Edited by Nancy Michell

Q How are SQL Server indexes rebuilt? I need to know why DBCC DBREINDEX consumes all my disk space and why space is not freed when the command fails. My database size is 90GB and the largest table is 70GB.

When I run DBCC DBREINDEX, leaving 10 percent free space, it consumes all the available disk space and the command fails. While initially the database file is 90GB, when the DBCC command fails, the database file grows to 160GB and that extra 70GB is never freed; I have to manually shrink the database several times to reclaim it.

When the command does work, the size of the database file is also 160GB, but the space is automatically freed a few hours later by autoshrink. Would it be acceptable to do a defrag instead of a DBREINDEX to consume less space? I have no clustered indexes, and I'm using simple recovery mode.

A At the simplest level, indexes are rebuilt by constructing a new copy of the index and then deleting the old one. This means that essentially there are two copies of the index for a short period of time. Constructing the new index could require as much database file space as the original index, and if the rebuild requires a sort operation, then an additional 20 percent of the index size is required for the sort.

So the worst case is that rebuilding an index requires 1.2 times the space of the old index. If the database file does not have enough free space, then the file will have to grow as the operation proceeds.

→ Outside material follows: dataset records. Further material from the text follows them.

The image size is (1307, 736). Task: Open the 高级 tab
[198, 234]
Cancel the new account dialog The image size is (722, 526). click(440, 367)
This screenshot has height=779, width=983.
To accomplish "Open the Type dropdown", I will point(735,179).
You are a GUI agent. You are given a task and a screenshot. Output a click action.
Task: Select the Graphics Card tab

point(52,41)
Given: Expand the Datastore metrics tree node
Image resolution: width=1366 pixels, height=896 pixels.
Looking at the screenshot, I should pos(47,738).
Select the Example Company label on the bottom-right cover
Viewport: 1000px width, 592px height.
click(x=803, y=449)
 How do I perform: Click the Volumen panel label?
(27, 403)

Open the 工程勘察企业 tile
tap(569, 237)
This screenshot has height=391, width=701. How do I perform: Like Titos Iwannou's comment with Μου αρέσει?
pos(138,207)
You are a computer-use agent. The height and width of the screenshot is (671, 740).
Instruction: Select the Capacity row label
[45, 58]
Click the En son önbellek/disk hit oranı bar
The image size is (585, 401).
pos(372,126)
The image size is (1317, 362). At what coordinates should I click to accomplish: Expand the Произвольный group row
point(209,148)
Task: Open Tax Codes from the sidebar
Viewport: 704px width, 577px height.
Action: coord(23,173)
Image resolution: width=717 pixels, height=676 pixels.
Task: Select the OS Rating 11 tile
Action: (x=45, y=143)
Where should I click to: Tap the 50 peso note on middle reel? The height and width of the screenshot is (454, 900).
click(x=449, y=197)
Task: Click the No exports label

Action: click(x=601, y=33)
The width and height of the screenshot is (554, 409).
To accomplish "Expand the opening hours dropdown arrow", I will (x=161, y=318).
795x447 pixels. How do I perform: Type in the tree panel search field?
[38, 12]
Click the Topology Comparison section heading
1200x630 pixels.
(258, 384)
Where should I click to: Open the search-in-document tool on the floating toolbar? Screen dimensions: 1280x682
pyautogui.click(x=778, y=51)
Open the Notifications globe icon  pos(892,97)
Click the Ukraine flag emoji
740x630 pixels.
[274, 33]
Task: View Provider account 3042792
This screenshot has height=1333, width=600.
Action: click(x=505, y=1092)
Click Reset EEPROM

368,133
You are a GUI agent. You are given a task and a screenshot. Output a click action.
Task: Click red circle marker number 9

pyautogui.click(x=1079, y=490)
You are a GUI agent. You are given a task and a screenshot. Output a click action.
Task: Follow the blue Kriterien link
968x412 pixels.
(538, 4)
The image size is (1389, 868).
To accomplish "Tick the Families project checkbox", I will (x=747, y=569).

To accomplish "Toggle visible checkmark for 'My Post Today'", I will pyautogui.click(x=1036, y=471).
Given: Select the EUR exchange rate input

It's possible that if autogrow is not enabled or there is not enough space on the disk volume, then there may not be enough free space available and the rebuild operation will fail.

Whether the operation fails or not, the extra space allocated to the database file is not freed up after the rebuild operation completes. The assumption is that the space will be used for regular database operations.

Running shrink (either manually or automatically) is almost guaranteed to create index fragmentation due to the way the algorithm works. For more details, see SQL Server Storage Engine. Autoshrink can be particularly detrimental to performance if the database needs free space for regular operations because you can get into an autogrow-autoshrink-autogrow-autoshrink cycle that can wreak havoc on fragmentation and performance.

Using DBCC INDEXDEFRAG (or ALTER INDEX ... REORGANIZE in SQL Server™ 2005) has the advantage that it uses almost no additional database file space, but it can take longer and generate a lot more transaction logging than an index rebuild. DBCC INDEXDEFRAG is always fully logged, regardless of the recovery mode in use, whereas in simple recovery mode an index rebuild will be bulk-logged. There are a variety of pros and cons to each method and they are explained more fully in the SQL Server Index Defragmentation Best Practices whitepaper.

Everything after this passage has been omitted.